_DIRECTIONS FOR THIS TASK:_
Copy the listing from the line with "You are a computer-use agent. The width" to the line with "point(629,29)", switching "speech bubble" to "chat bubble" and leaving everything else as it stands.

_RECORDS PROVIDED:_
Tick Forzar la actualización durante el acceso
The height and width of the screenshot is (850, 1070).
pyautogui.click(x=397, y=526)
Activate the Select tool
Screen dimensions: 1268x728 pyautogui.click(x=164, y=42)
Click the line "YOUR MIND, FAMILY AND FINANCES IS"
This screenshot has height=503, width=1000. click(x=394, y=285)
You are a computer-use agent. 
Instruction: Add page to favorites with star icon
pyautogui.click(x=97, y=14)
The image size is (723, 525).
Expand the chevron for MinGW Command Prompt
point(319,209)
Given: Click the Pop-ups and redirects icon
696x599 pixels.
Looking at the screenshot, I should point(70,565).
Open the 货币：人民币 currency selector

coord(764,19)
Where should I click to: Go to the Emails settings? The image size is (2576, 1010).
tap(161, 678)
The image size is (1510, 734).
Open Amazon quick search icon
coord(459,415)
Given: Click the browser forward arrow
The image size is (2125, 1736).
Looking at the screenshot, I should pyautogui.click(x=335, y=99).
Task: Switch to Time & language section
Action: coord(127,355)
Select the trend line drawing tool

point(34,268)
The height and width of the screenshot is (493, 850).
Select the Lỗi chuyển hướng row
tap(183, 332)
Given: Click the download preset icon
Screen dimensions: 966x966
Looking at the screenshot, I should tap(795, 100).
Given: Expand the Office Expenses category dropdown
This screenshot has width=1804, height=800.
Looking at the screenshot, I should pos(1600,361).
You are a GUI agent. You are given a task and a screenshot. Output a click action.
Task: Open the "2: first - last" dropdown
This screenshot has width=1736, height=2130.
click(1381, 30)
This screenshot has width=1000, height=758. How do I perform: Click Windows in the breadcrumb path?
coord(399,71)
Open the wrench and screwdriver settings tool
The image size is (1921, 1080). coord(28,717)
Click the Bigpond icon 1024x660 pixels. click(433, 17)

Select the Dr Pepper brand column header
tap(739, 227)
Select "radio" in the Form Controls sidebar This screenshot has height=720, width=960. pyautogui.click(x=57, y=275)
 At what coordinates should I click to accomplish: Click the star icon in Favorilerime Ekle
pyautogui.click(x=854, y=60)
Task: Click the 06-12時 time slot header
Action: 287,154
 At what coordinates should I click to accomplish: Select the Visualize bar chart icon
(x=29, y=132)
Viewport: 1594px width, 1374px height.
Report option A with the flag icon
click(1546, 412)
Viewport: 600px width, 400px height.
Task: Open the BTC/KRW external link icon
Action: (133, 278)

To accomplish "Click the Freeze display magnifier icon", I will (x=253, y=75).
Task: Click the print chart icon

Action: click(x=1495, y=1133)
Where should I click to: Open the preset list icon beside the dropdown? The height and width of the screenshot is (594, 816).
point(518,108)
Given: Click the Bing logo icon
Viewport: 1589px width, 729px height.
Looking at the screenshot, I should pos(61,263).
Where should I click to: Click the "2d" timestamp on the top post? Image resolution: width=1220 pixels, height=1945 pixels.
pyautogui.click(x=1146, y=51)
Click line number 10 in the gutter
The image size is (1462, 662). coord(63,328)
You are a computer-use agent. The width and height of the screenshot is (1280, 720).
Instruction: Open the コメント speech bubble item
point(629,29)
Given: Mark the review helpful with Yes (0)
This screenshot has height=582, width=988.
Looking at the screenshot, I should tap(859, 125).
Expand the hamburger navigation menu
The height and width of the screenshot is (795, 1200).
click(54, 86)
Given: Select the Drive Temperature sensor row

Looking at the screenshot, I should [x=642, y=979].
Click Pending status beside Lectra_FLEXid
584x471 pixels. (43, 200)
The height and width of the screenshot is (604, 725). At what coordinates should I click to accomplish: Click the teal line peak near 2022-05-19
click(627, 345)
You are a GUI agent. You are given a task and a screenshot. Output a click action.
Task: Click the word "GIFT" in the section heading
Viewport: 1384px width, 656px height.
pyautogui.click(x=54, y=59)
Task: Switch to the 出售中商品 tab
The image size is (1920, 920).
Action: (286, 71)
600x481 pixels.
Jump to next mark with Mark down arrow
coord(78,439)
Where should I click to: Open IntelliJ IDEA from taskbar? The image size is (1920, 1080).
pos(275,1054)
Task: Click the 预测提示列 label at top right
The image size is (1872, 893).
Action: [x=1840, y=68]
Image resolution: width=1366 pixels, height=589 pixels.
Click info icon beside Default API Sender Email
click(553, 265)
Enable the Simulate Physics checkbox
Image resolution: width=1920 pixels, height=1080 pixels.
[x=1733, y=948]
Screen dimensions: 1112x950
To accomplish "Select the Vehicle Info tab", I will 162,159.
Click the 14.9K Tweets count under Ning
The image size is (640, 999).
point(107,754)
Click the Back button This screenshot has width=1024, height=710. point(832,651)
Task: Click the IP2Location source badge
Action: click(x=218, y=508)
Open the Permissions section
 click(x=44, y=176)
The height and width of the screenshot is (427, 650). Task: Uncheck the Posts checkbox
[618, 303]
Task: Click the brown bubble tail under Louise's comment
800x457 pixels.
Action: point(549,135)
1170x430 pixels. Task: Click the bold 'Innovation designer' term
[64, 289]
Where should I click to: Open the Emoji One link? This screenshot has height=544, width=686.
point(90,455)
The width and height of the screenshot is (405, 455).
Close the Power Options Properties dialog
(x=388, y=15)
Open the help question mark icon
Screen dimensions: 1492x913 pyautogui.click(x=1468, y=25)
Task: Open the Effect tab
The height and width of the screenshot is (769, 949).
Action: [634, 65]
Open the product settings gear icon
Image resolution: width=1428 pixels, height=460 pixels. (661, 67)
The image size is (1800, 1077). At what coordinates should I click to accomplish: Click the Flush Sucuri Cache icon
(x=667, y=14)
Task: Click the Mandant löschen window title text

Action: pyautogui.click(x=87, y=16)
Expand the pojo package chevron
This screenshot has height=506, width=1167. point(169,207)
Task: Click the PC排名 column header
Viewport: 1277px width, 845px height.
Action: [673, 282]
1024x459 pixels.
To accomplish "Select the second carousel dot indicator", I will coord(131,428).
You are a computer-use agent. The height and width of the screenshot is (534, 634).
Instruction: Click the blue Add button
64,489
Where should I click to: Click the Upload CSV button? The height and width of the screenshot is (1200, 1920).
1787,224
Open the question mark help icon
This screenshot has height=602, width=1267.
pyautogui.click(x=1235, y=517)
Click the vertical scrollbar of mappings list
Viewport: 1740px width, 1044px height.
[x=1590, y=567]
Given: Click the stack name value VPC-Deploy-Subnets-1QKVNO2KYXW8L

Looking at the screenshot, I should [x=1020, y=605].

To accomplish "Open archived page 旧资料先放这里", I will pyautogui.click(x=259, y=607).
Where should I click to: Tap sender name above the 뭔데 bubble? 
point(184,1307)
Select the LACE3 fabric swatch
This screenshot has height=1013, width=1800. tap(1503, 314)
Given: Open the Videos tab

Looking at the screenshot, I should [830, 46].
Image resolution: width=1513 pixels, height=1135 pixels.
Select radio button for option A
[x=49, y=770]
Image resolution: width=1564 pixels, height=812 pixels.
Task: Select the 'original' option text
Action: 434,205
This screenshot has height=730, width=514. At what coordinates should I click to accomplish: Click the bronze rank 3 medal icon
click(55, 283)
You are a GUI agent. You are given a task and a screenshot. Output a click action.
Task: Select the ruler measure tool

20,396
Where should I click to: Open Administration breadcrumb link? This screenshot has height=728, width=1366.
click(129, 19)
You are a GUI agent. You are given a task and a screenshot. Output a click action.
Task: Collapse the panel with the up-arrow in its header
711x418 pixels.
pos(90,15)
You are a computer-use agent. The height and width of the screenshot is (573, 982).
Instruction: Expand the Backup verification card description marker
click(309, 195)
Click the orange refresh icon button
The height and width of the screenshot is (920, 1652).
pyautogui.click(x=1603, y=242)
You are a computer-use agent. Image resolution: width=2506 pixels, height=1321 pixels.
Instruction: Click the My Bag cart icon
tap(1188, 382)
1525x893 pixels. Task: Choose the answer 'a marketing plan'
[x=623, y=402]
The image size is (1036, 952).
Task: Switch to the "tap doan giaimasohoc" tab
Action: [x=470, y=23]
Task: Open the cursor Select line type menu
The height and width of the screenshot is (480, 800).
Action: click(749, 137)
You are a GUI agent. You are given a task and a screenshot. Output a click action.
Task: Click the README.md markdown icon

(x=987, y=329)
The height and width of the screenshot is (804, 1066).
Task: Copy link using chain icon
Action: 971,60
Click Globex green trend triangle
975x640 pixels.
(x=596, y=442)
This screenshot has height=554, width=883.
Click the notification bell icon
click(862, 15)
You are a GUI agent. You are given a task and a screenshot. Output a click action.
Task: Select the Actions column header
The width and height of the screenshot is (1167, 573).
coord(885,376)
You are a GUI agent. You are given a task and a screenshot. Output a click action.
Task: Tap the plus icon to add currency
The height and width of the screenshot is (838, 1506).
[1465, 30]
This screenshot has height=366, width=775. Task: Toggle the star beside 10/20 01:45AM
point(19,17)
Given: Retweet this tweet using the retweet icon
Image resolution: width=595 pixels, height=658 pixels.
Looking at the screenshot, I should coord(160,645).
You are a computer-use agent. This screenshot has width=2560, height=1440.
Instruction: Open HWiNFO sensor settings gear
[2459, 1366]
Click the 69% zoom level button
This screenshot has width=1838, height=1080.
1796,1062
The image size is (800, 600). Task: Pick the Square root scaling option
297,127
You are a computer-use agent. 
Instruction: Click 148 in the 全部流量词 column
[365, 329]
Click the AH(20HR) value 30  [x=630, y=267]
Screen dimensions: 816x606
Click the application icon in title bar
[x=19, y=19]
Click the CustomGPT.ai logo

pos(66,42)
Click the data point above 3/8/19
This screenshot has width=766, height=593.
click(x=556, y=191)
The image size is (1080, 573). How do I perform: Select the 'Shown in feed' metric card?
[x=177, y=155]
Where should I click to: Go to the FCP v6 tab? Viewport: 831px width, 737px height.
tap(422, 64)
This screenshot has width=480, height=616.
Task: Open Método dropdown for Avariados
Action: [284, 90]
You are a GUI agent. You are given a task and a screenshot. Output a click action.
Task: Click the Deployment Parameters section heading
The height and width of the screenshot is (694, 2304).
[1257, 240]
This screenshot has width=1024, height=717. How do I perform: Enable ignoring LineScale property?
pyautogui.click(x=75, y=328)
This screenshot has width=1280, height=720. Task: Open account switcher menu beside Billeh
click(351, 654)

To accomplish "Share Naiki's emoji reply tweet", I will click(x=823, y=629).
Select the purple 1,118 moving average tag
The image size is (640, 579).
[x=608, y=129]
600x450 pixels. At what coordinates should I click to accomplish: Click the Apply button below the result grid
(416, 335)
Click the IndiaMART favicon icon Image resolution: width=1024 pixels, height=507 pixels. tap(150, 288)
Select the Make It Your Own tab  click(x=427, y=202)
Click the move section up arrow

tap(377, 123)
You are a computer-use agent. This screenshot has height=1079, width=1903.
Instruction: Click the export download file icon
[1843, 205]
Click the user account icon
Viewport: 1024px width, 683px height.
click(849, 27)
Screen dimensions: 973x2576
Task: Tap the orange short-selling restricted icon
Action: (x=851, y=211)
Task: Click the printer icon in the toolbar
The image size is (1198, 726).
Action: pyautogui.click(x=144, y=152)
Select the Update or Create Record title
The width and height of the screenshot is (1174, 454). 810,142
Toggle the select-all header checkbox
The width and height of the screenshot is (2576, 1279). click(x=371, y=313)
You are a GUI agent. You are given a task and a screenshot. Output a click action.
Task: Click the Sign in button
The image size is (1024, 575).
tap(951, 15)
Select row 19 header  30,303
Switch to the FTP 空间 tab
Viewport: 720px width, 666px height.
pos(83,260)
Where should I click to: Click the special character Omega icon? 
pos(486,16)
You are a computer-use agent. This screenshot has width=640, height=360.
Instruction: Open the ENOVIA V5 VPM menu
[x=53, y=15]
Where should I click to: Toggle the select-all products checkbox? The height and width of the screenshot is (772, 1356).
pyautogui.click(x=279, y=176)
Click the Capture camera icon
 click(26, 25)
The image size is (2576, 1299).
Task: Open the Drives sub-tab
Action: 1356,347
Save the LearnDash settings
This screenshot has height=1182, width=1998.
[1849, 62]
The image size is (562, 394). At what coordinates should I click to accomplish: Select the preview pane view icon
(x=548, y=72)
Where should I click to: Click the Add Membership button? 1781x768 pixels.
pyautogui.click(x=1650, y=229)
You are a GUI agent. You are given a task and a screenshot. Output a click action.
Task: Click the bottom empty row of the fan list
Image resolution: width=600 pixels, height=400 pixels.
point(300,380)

_EXERCISE ANSWER:_
You are a computer-use agent. The width and height of the screenshot is (1280, 720).
Instruction: Open the コメント chat bubble item
point(629,29)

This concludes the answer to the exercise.